Glucose Infusion Rate Formula
The GIR formula converts infusion parameters (rate in mL/hr and dextrose concentration in g/dL) and patient weight into a standardised mg/kg/min measurement:
GIR = (IV rate (mL/hr) × Dextrose conc (g/dL) × 1000) ÷ (Weight (kg) × 60 × 100)
Total GIR = GIR₁ + GIR₂ + GIR₃ (when multiple concentrations are infused)
IV rate— Infusion rate in millilitres per hour (mL/hr)Dextrose concentration— Percentage or grams per decilitre (g/dL) of dextrose in the solutionWeight— Patient's body weight in kilograms (kg)1000— Conversion factor from grams to milligrams60— Minutes per hour for temporal standardisation100— Millilitres per decilitre for volume unit conversion
Worked Example: Dual-Concentration Infusion
A 2 kg neonate receives two intravenous dextrose infusions simultaneously:
- Solution A: 5% dextrose at 15 mL/hr
- Solution B: 10% dextrose at 10 mL/hr
For Solution A (5%):
GIR₁ = (15 × 5 × 1000) ÷ (2 × 60 × 100) = 75,000 ÷ 12,000 = 6.25 mg/kg/min
For Solution B (10%):
GIR₂ = (10 × 10 × 1000) ÷ (2 × 60 × 100) = 100,000 ÷ 12,000 = 8.33 mg/kg/min
Total GIR = 6.25 + 8.33 = 14.58 mg/kg/min
This combined rate ensures adequate glucose substrate while remaining within safe limits for neonatal metabolism.
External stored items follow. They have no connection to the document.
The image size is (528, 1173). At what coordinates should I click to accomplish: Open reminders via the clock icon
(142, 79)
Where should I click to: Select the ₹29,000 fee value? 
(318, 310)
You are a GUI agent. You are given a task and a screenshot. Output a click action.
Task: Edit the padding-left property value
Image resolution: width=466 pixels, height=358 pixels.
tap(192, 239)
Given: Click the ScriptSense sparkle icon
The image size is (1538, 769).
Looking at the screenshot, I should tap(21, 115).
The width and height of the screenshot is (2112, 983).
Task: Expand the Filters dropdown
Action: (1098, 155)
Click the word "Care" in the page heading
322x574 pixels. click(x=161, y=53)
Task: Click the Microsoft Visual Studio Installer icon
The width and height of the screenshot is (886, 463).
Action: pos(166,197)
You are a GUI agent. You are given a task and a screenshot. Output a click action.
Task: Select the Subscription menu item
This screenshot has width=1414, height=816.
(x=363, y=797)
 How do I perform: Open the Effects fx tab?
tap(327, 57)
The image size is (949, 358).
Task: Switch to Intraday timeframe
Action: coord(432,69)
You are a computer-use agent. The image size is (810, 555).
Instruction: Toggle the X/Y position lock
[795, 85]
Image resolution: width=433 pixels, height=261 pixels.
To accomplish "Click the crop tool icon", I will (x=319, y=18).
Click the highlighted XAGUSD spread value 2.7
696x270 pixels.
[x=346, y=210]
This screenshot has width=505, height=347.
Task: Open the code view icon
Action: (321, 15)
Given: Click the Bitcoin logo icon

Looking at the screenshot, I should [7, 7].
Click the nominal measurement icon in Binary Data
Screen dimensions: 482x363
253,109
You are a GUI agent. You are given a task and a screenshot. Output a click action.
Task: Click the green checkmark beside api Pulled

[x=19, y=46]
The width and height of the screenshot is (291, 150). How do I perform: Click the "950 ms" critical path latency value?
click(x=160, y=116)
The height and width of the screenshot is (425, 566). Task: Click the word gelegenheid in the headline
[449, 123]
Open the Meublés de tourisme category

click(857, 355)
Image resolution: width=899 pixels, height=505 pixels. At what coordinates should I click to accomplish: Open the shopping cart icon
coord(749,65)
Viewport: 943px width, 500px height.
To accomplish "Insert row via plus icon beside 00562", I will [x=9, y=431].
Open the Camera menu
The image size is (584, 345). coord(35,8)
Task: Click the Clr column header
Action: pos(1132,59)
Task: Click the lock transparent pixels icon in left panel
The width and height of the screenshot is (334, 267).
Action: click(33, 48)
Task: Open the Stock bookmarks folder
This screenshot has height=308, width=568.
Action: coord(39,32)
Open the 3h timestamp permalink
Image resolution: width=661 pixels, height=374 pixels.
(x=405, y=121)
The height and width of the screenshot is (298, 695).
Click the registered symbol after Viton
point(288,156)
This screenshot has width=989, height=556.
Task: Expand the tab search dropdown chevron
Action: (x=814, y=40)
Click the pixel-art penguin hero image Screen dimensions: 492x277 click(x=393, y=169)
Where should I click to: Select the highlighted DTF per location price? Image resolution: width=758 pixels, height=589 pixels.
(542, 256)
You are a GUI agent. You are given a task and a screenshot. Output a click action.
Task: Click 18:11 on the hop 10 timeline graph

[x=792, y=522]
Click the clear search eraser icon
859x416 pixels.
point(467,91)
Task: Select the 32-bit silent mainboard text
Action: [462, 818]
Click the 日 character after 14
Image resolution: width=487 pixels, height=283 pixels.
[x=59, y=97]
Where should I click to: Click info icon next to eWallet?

Clinical Considerations and Pitfalls
Accurate GIR calculation requires attention to unit conversions, concentration format, and clinical context.
- Concentration units must match — Dextrose concentration must be expressed consistently as a percentage (w/v) or in grams per decilitre. A 5% solution is equivalent to 5 g/dL. Mixing units or using concentration in g/100mL without conversion will yield incorrect results.
- Weight measurement at each assessment — Use current, accurate body weight in kilograms. In neonates, post-natal weight loss during the first 48 hours can significantly affect GIR calculations. Recalculate when weight changes by more than 5%, as this alters glucose delivery substantially.
- Monitor for hyperglycaemia at high GIR values — Neonatal glucose tolerance is limited; GIR above 12 mg/kg/min increases hyperglycaemia risk, particularly in preterm or growth-restricted infants. If serum glucose exceeds 150 mg/dL, reduce GIR by decreasing concentration or rate before escalating dextrose support.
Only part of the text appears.